▶ _Try it_
Your reply should consist only of the lines from the one holding "Image resolution: width=1400" to the last line of the data below, written out exactly and without pictures.

▶ _Data excerpts_
============
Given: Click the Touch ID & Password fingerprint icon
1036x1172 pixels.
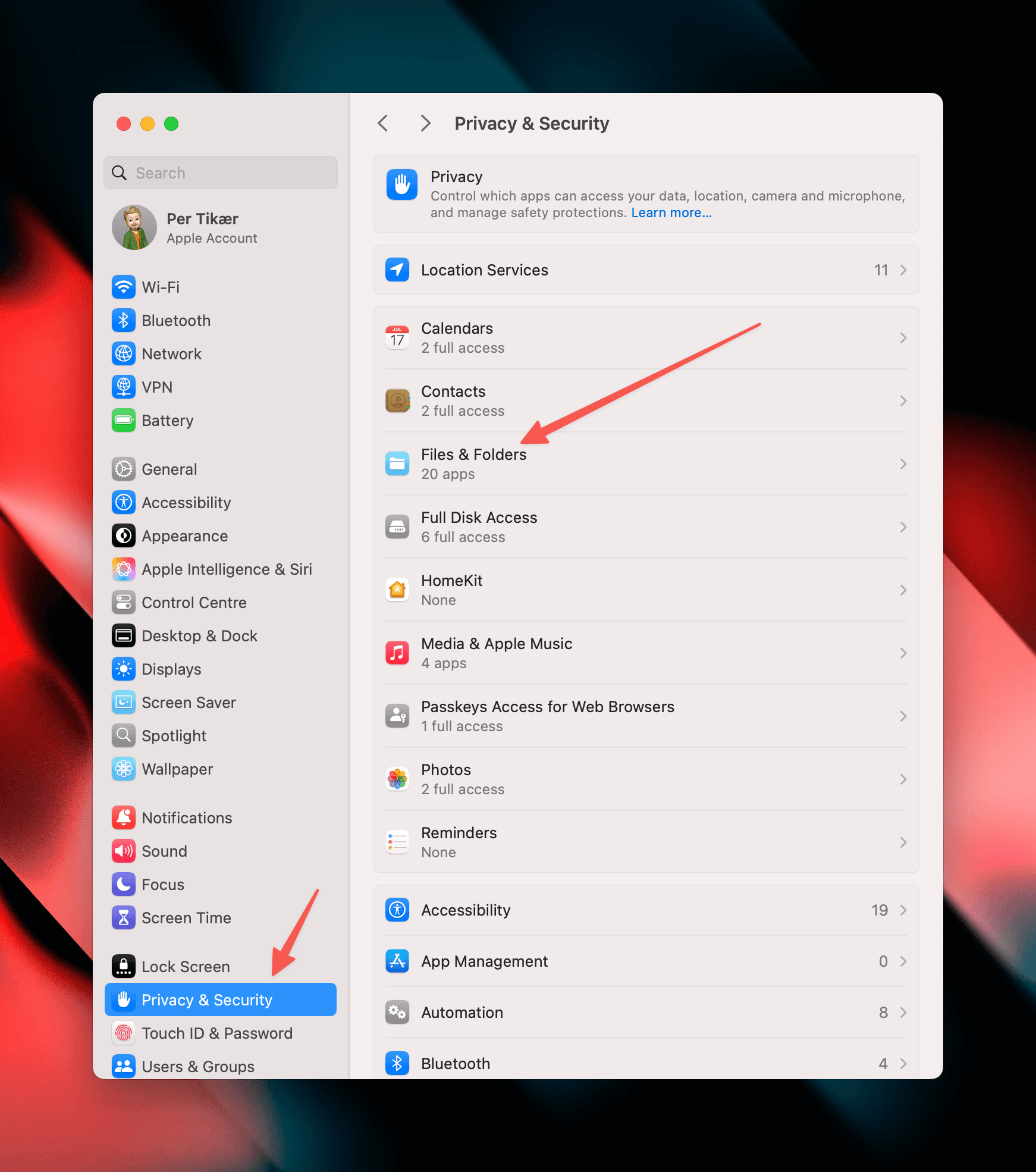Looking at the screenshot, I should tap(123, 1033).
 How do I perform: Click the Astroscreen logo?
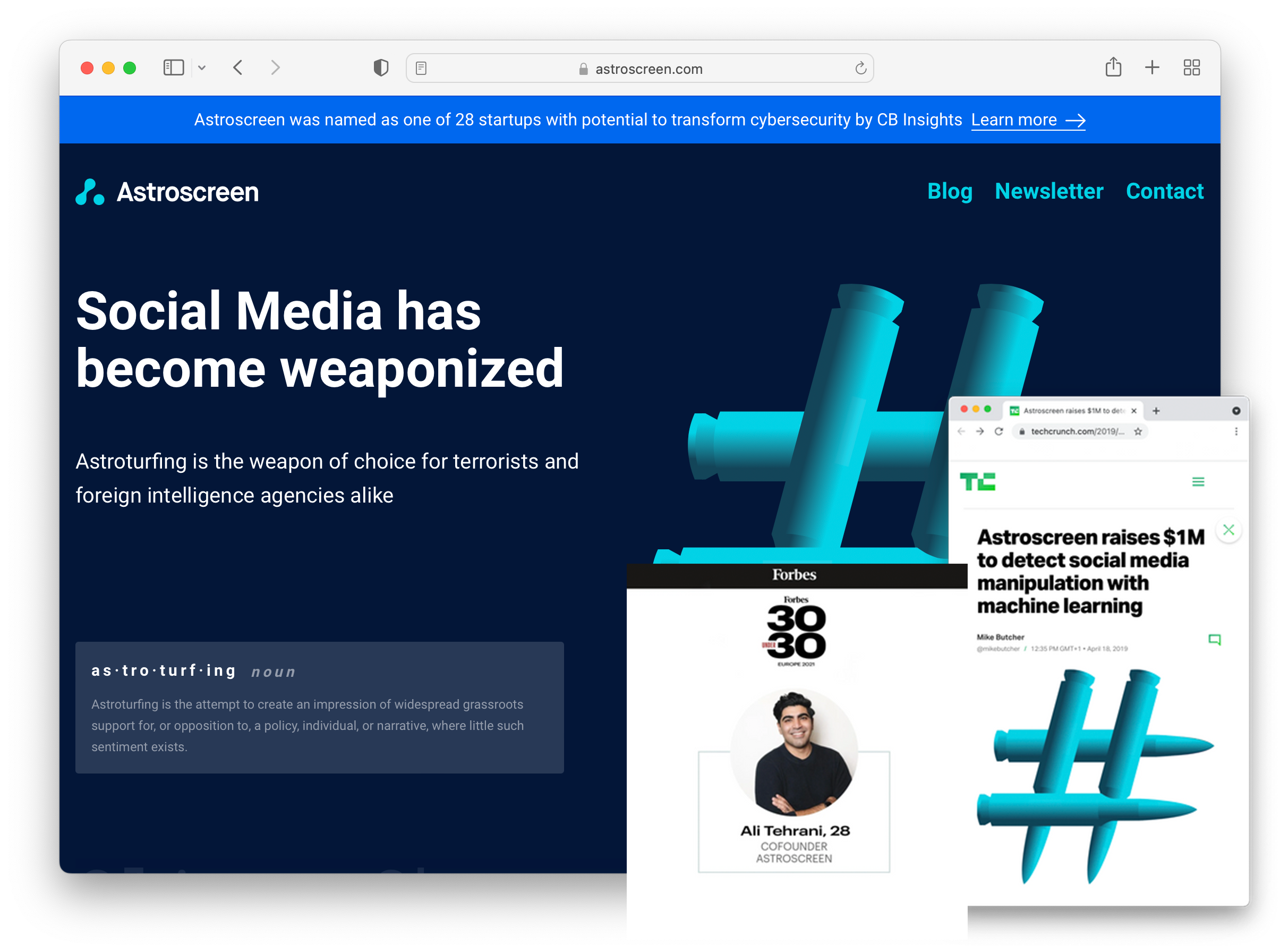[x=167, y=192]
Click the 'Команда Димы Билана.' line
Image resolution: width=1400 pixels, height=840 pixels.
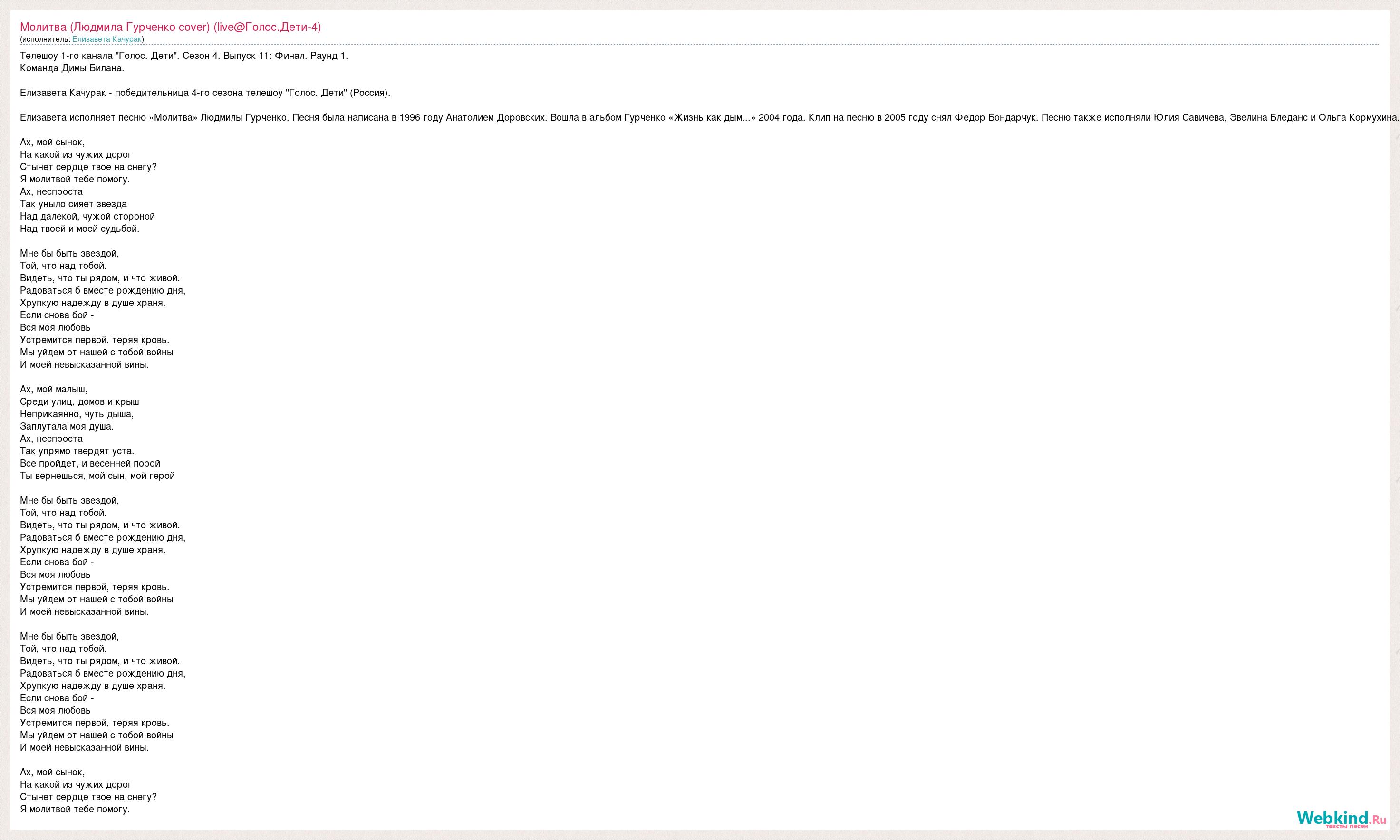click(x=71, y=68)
============
▶ _Your solution_
Image resolution: width=1400 pixels, height=840 pixels.
click(x=71, y=68)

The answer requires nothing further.